Passengers waiting on the Victoria line platform at London’s Brixton Station today were soothed this morning, as Transport for London tested its’ new ‘panic-free’ apocalypse alarm for the first time.
Following mounting concern that loud, shrill alarms of the kind used in most building fire alarm systems cause panic and disorientation, TfL has pioneered a new form of ‘voice alarm’.
This new alarm features a suave and authoritative male voice instructing the public in Received Pronunciation that there has been an emergency and they are to remain calm. Faced with such instruction, the public seemed inclined to obey, even when the actual message read out ought to have been genuinely harrowing.

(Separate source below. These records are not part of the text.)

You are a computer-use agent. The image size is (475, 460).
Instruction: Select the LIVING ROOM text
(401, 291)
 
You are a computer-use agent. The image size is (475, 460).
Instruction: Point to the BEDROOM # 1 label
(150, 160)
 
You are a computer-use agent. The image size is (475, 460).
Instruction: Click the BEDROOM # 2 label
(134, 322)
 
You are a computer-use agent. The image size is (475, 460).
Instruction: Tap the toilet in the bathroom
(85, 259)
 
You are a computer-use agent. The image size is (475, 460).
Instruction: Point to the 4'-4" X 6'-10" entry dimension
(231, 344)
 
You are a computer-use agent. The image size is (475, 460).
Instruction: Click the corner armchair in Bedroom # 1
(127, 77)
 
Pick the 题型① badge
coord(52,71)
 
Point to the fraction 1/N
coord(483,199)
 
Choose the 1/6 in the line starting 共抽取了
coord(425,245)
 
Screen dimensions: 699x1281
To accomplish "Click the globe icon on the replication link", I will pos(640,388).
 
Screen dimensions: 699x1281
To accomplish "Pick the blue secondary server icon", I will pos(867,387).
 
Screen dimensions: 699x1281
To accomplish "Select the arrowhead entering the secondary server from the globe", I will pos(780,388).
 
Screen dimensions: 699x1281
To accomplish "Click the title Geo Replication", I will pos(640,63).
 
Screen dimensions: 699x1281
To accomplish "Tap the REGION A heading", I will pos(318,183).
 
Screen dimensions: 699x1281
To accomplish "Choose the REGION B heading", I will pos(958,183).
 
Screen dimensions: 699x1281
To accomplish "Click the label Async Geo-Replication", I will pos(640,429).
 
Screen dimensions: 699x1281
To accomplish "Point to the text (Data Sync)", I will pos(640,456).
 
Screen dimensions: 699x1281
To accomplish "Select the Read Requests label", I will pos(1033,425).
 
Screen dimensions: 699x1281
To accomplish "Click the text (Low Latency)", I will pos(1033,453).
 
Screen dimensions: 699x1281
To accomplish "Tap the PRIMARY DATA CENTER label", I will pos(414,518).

Passenger Ray Banks, who left the station in a zen-like state, clearly could not remember the message that he had just heard. When asked, he said “Something about being calm. So very calm. Such a nice man.” For the benefit of Gazette readers, the full script is below:
“Ladies and gentlemen, due to a pre-emptive nuclear strike, the atmosphere outside this station and across the capital has turned to acid. In approximately 6 minutes, radioactive death gas will seep through the bedrock to platform level, slowly and agonisingly melting you from the inside out. Please evacuate the station calmly.
You will be reassured to learn that your corpses will be harvested by robots and recycled into biofuel to power the heat lamps necessary to sustain your lizard overlords in the absence of our now shrouded sun.
We would therefore ask you to refrain from flailing in agony during your slow, hideous deaths, as leakage will reduce energy efficiency by up to 3%. Thank you for your co-operation in this matter, and for remaining calm.
There is a good service on the Piccadilly line.”